## GOALS
- 1) List every dollar amount that appears in the text about the superannuation guarantee.
- 2) In the listing, edit the lines from the one containing "Task: Click the Breadcrumbs layers icon" up to and including the one containing "Action: point(36,382)" by replacing "layers" with "stack" and leaving everything else unchanged. Give back only those lines.

Adam Creighton | Geelong Advertiser | 24 November 2011

THE Federal Government has introduced legislation to lift the superannuation guarantee to 12 per cent by July, 2019.

About 8.4 million Australians will have their superannuation savings boosted, it claims, presenting, as usual, the benefits as manna from heaven.

It neglects to say who is going to pay for the increased savings.

In fact, businesses will be lumbered with extra costs until they can defray them by reining in employee wage growth. Ultimately, superannuation funds will commandeer more of workers' wages.

In today's dollars, if the 12 per cent increase eventuates, workers on median incomes of $47,000 a year will be eventually forced to contribute an extra $1410 a year to their superannuation accounts. Their total annual contribution will jump by 33 per cent to $5640 a year.

That means less take-home pay. After tax, it's a reduction of almost $19 a week. That might mean renting instead of buying a home and certainly lower utility during workers' more active years.

## EXERCISE INPUTS
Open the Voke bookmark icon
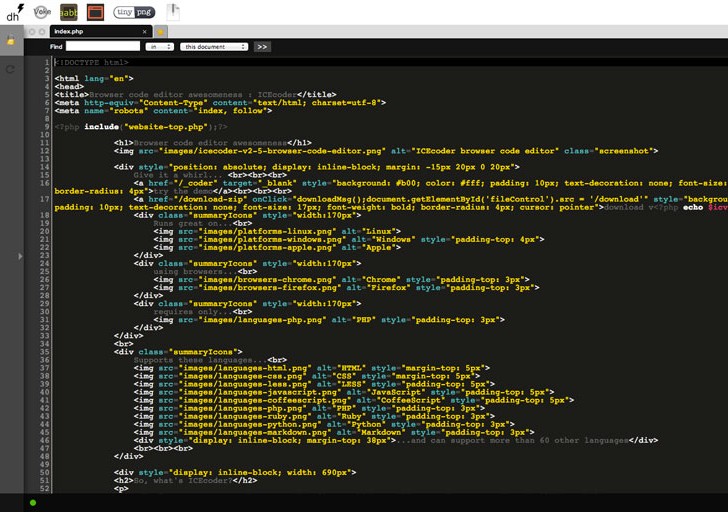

* * *

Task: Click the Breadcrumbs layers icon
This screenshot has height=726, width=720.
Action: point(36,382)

* * *

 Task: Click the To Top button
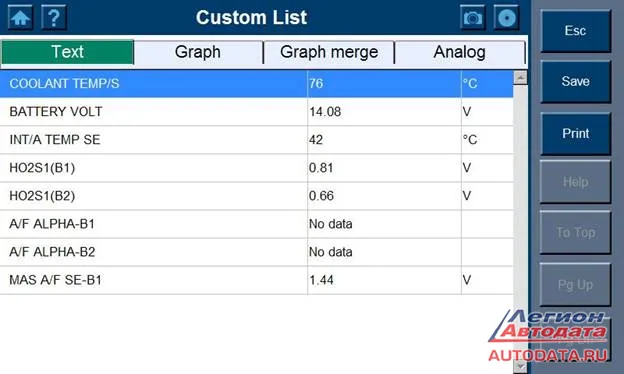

## SOLUTIONS PER TASK
- 1)
$47,000
$1410
$5640
$19

- 2)
Task: Click the Breadcrumbs stack icon
This screenshot has height=726, width=720.
Action: point(36,382)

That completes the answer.